Systemic Markers of Adaptive and Innate Immunity Are Associated with COPD Severity and Spirometric Disease Progression

Abstract

ABSTRACTThe progression of chronic obstructive pulmonary disease (COPD) is associated with marked alterations in circulating immune cell populations, but no studies have characterized alterations in these cell types across the full spectrum of lung function impairment in current and former smokers. In 6,299 subjects from the COPDGene and ECLIPSE studies, we related Coulter blood counts and proportions to cross-sectional FEV1 adjusting for current smoking status. We also related cell count measures to three-year change in FEV1 in ECLIPSE subjects.
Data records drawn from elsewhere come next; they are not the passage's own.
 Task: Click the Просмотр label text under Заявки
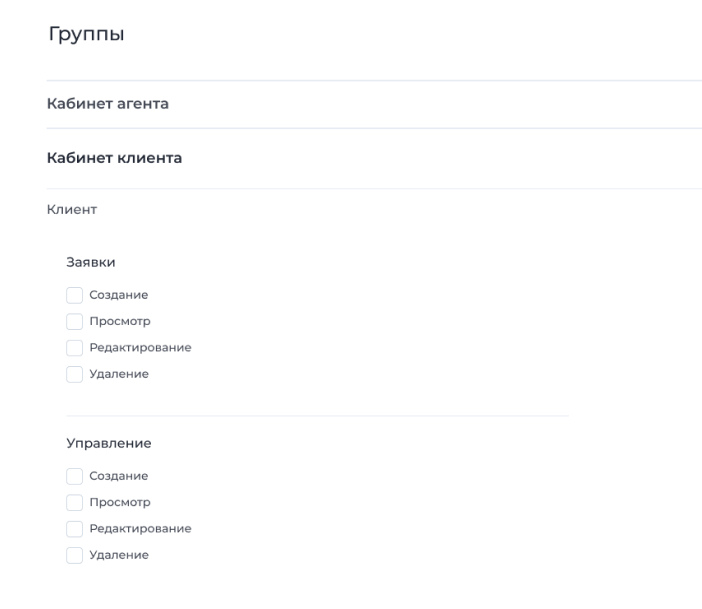click(120, 322)
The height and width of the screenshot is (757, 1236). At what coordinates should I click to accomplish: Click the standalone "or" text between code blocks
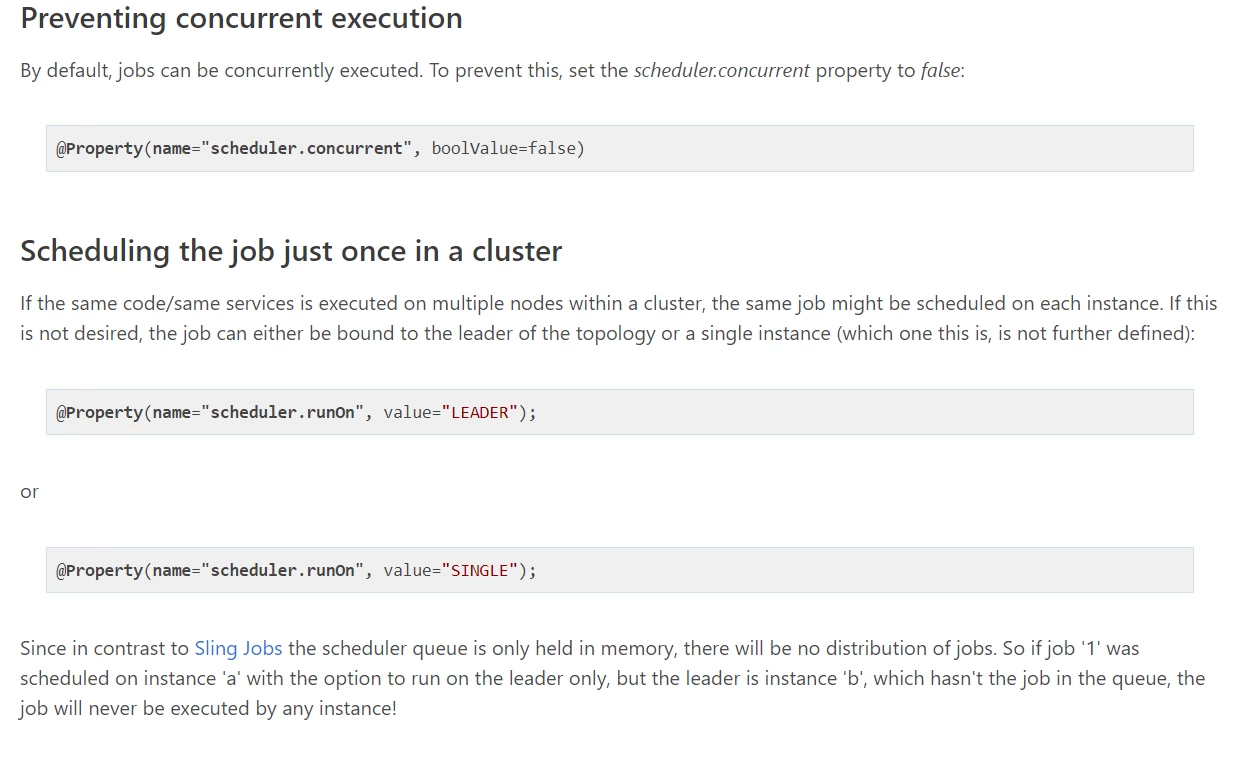pyautogui.click(x=29, y=491)
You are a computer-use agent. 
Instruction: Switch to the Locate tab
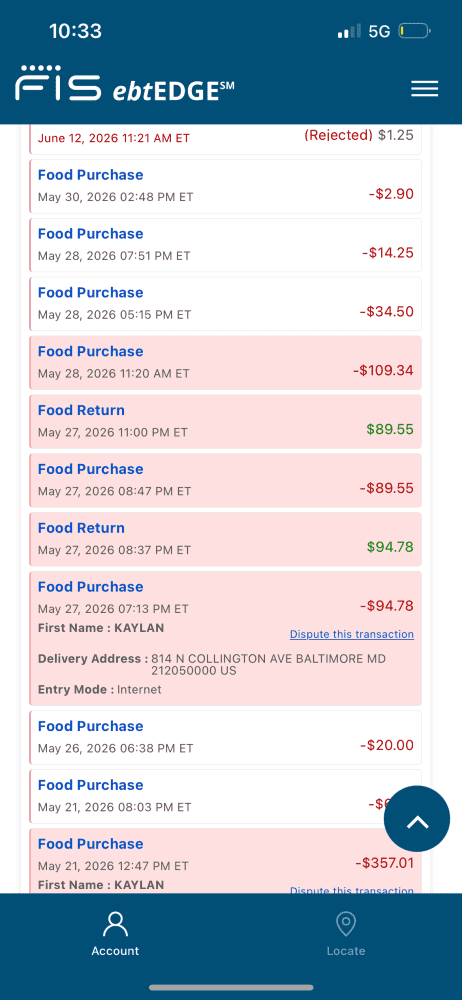(x=346, y=933)
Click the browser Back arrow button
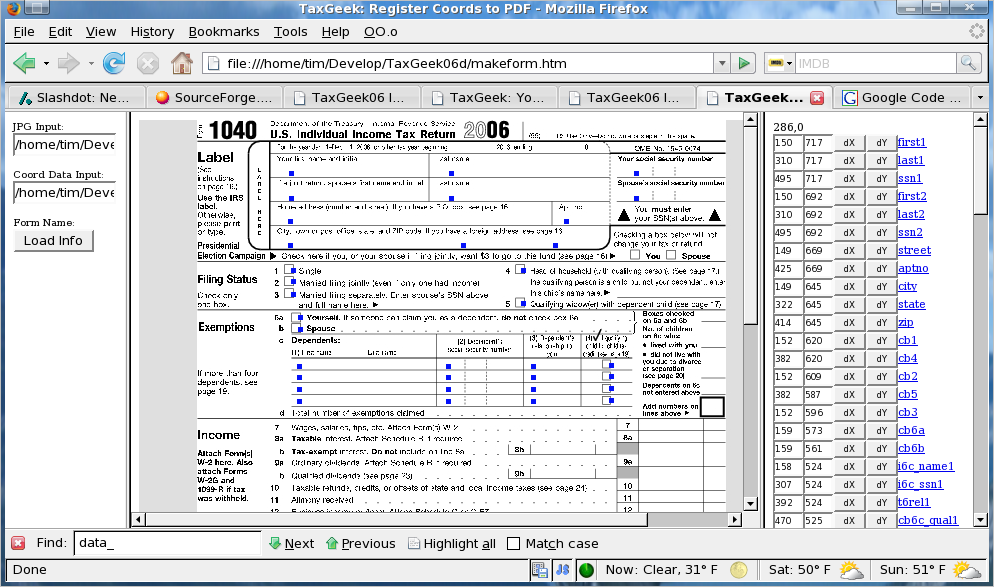Screen dimensions: 994x587 point(25,64)
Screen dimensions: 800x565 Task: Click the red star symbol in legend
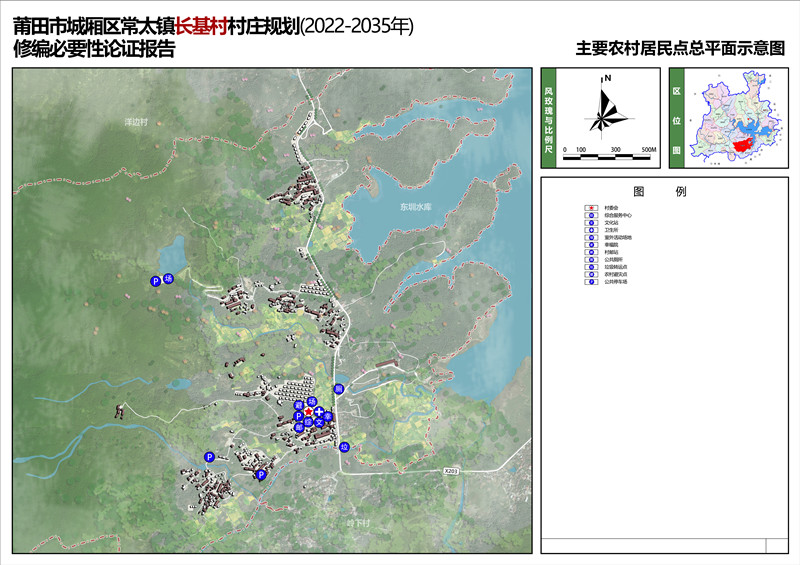tap(591, 208)
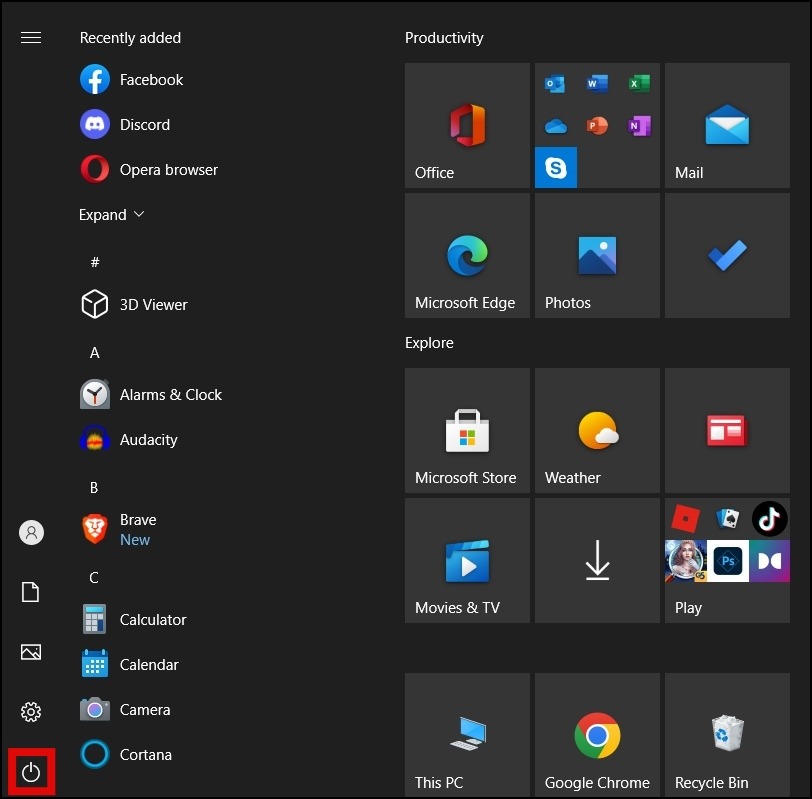The width and height of the screenshot is (812, 799).
Task: Expand the Recently added list
Action: (x=112, y=215)
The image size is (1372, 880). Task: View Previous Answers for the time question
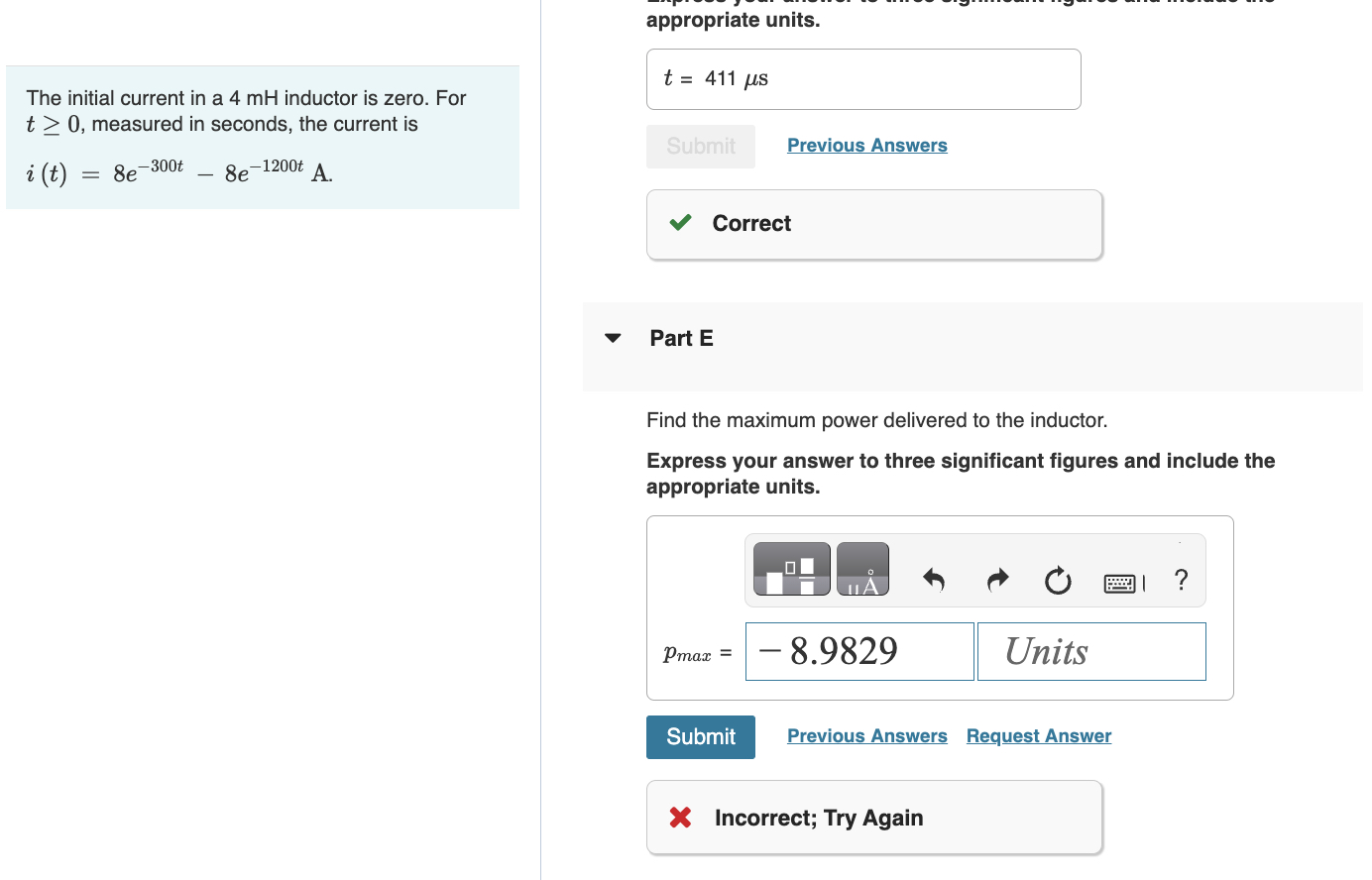pos(866,145)
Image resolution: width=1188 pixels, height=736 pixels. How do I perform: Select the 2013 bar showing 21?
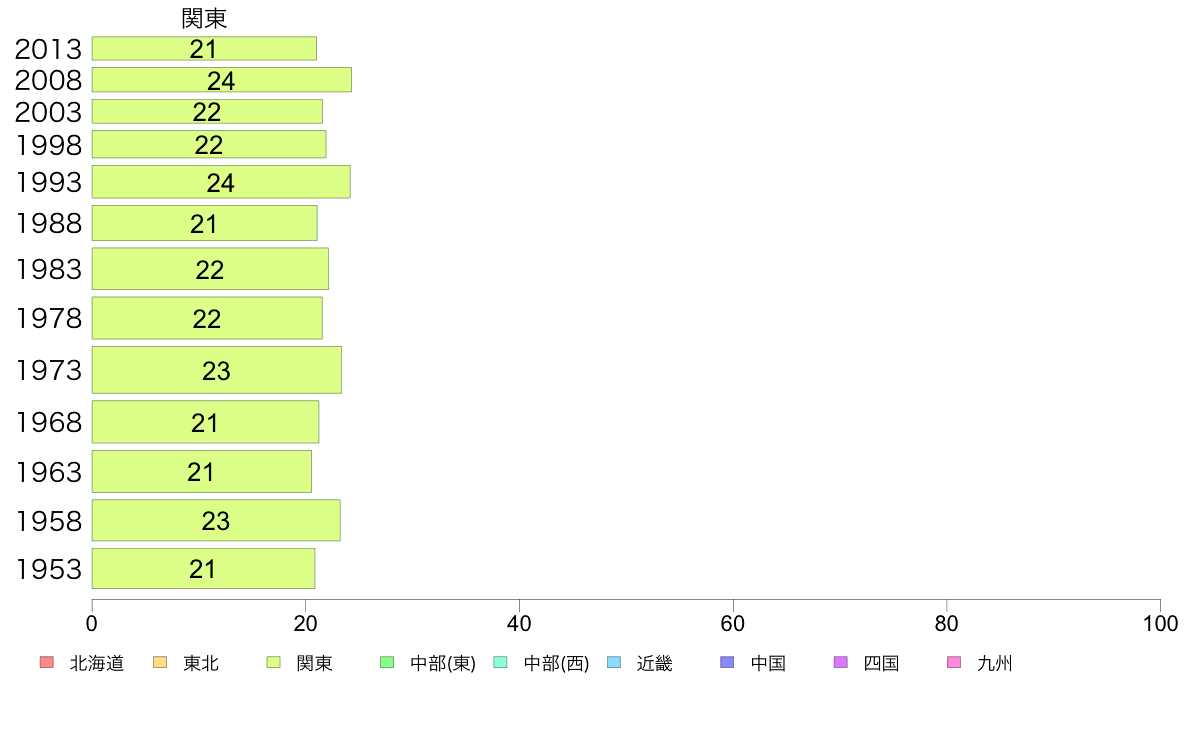tap(205, 49)
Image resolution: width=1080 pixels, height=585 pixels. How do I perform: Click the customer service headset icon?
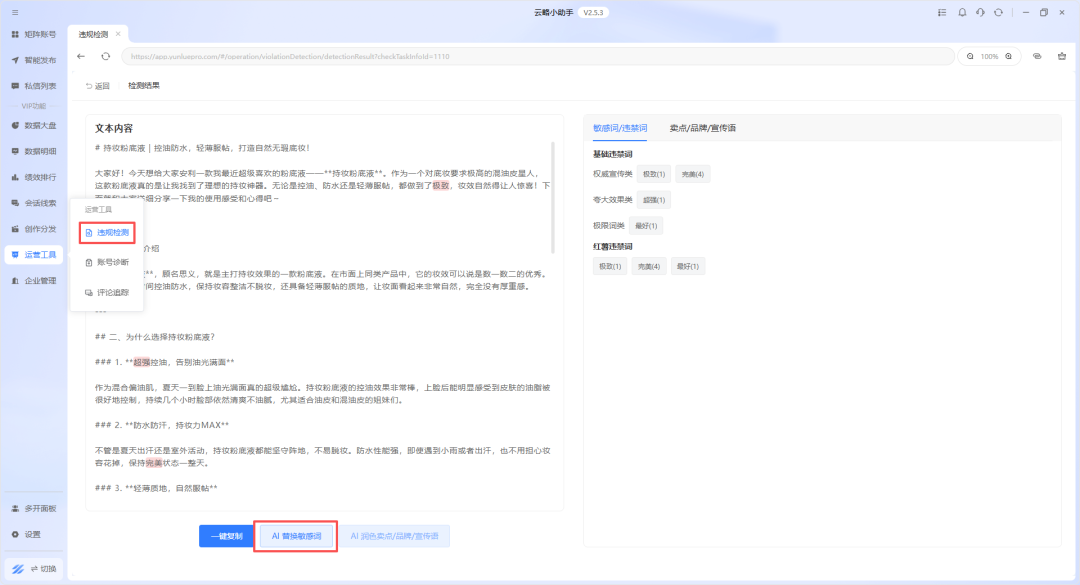tap(981, 13)
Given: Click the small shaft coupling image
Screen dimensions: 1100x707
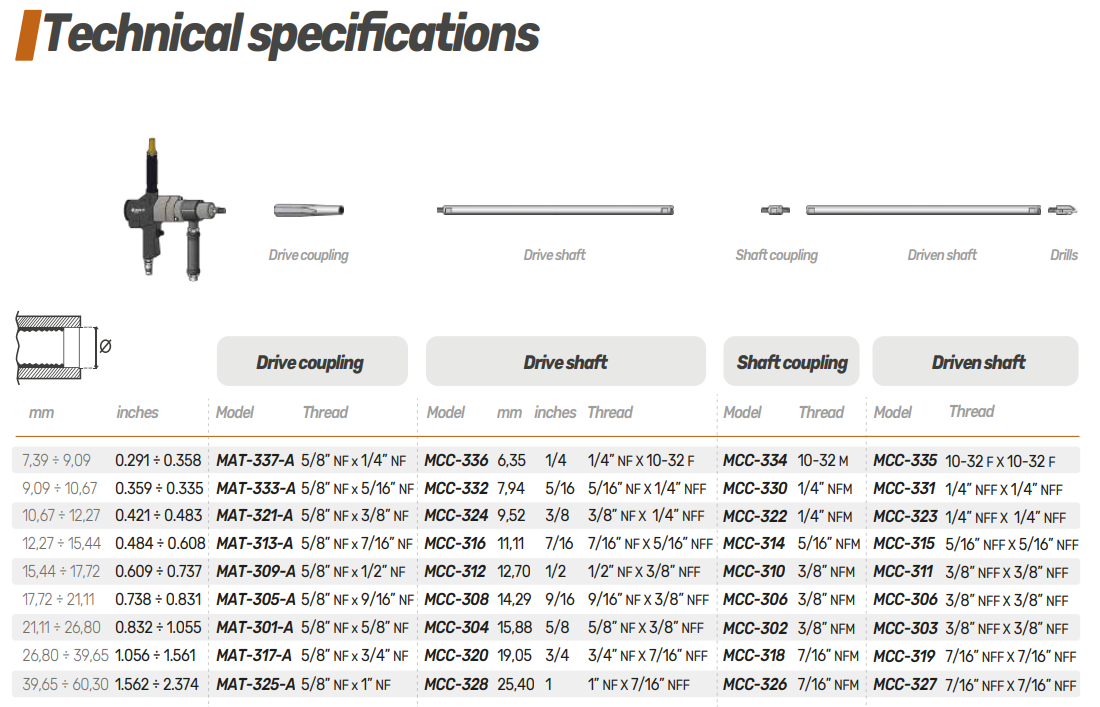Looking at the screenshot, I should coord(775,210).
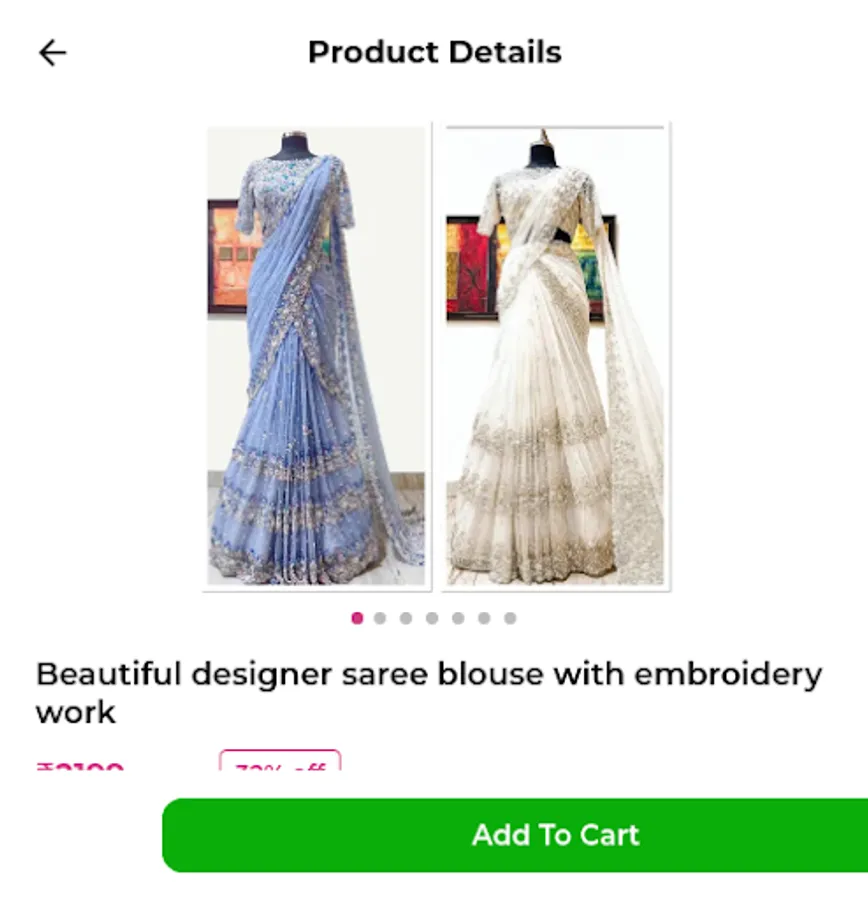Tap the pink partially hidden price
Screen dimensions: 868x900
point(80,766)
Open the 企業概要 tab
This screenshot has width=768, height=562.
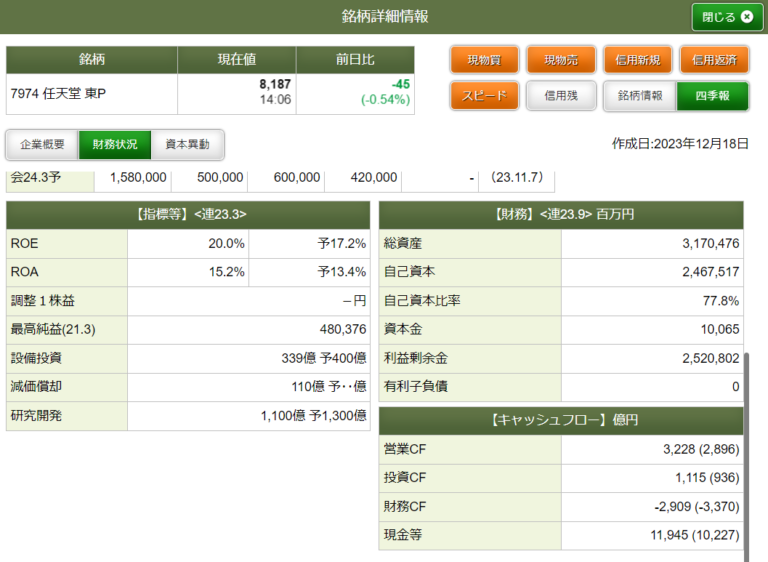click(43, 145)
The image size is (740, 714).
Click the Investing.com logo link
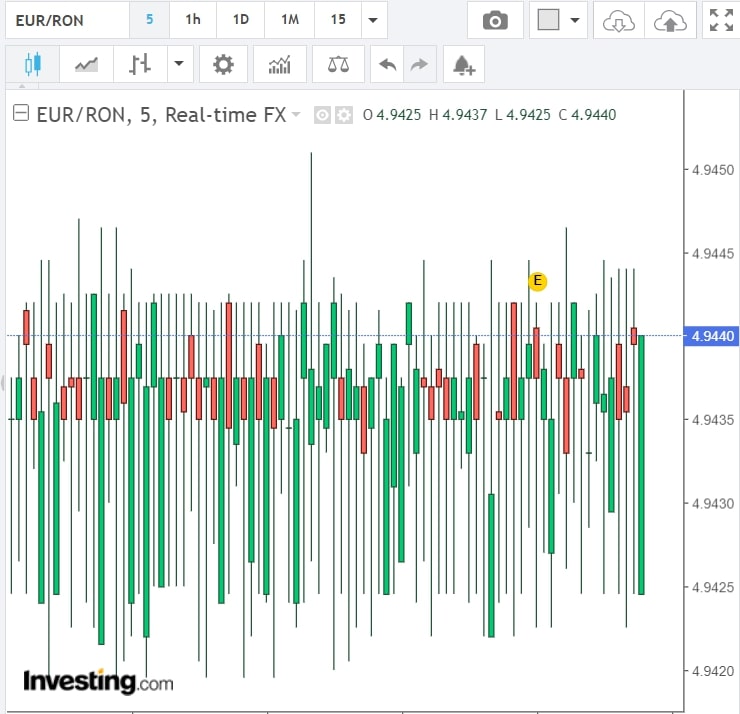point(98,682)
In a subset of subjects with blood gene expression data, we used cell type deconvolution methods to infer the proportions of immune cell subpopulations, and we related these to COPD clinical status. We observed that FEV1 levels are positively correlated with lymphocytes and negatively correlated with myeloid populations such as neutrophils and monocytes. In multivariate models, absolute cell counts and proportions were associated with cross-sectional FEV1, and lymphocytes, monocytes, and eosinophil counts were predictive of three-year change in lung function. Using cell type deconvolution to study immune cell subpopulations, we observed that subjects with COPD had a lower proportion of CD4+ resting memory cells and naive B cells compared to non-COPD smokers. Alterations in circulating immune cells in COPD support a mixed pattern of lymphocyte suppression and an enhanced myeloid cell immune response. Cell counts and proportions contribute independent information to models predicting lung function suggesting a critical role for immune response in long-term COPD outcomes. Cell type deconvolution is a promising method for immunophenotyping in large cohorts.